### EXCERPTED PASSAGE
..........
To get at these issues, i.e. to figure out which ones apply and are most useful in explaining the situation, you should:
- Pick a case.
- Figure out the key players with whom to talk.
- Get access to as much printed information about the place, people and program as possible before you go out to meet with them.
- Develop a set of questions for the individual(s) you want to interview to enable you to describe what is actually going on in the place. For example: What is its mission? Whom does it serve? How does it serve them? What is its history? I.e. Did it start in the housing business and bring on services later? Did it start with a "service role" and move into housing? Or did it see itself doing both from the beginning?
- Analyze the relationship between "the housing" and "the service" pieces: What services are provided? Who provides them? Why did the organization decide on these services?
- What do your interviewees think about the relationship in terms of specifics? Are there issues between the role of housing people and the provision of services? If there are or are not, why? (and so on)
..........
### INFORMATION SUPPLIED
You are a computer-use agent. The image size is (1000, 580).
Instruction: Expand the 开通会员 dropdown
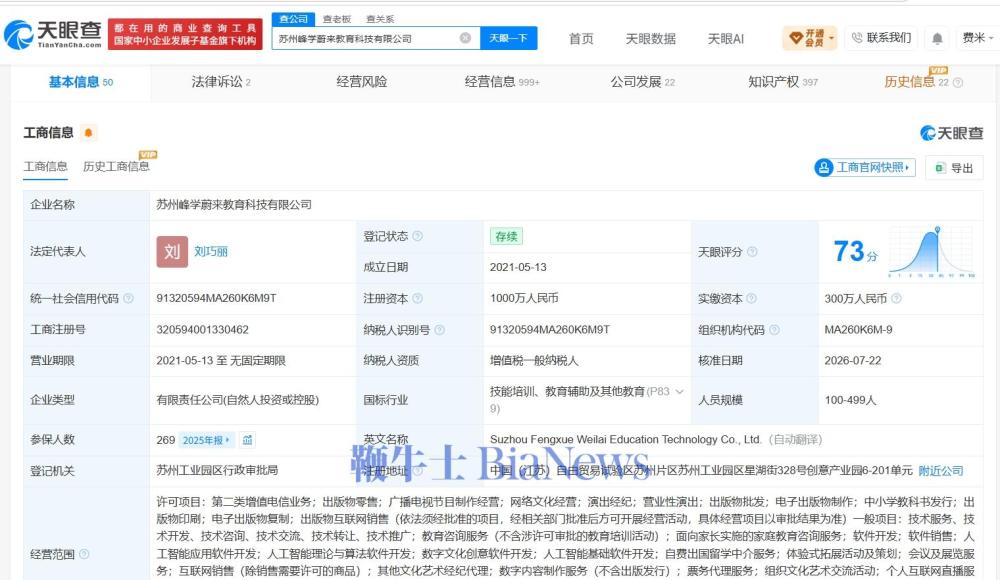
..........
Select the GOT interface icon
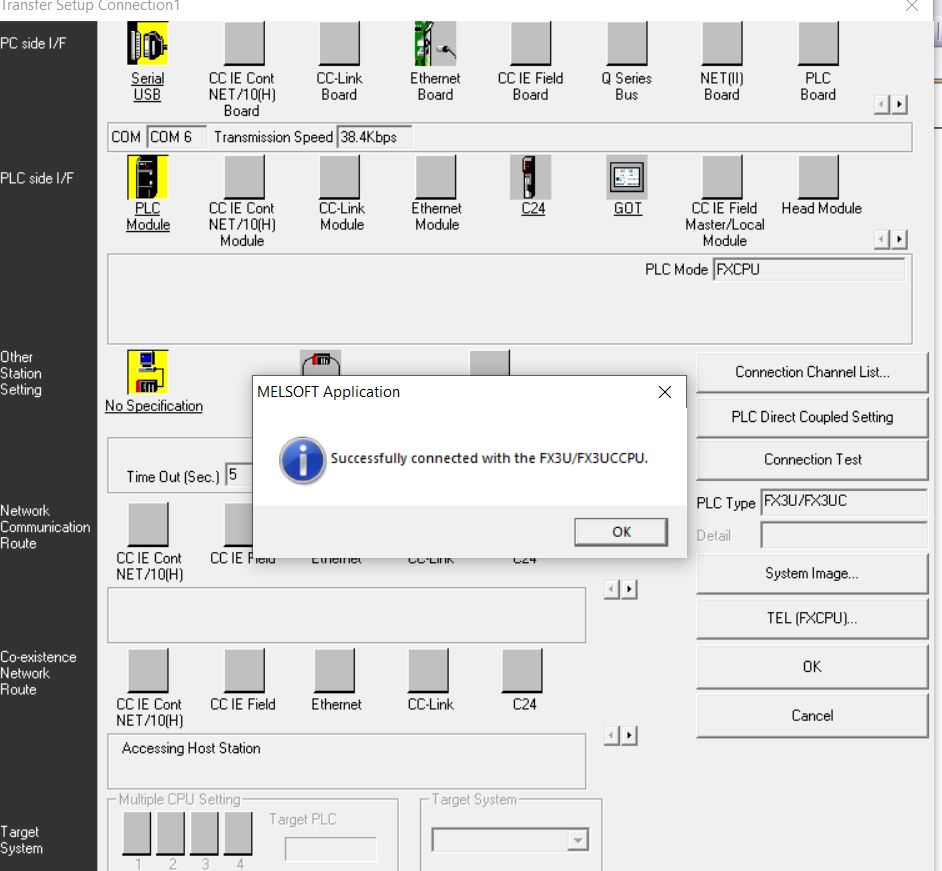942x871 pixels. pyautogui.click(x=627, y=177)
..........
### TASKS
**a)** Answer these about the case-study steps:
(i) What is the first step listed?
(ii) What should you get access to before you go out to meet with people?
(iii) The relationship between which two pieces should be analyzed?
**b)** Repeat the part of the case-study steps starting at "- Develop a" and ending at "(and so on)", word for word.
The items aren't needed for anything here.

### RESPONSES IN ORDER
**a)**
(i) Pick a case.
(ii) As much printed information about the place, people and program as possible.
(iii) "The housing" and "the service" pieces.

**b)**
- Develop a set of questions for the individual(s) you want to interview to enable you to describe what is actually going on in the place. For example: What is its mission? Whom does it serve? How does it serve them? What is its history? I.e. Did it start in the housing business and bring on services later? Did it start with a "service role" and move into housing? Or did it see itself doing both from the beginning?
- Analyze the relationship between "the housing" and "the service" pieces: What services are provided? Who provides them? Why did the organization decide on these services?
- What do your interviewees think about the relationship in terms of specifics? Are there issues between the role of housing people and the provision of services? If there are or are not, why? (and so on)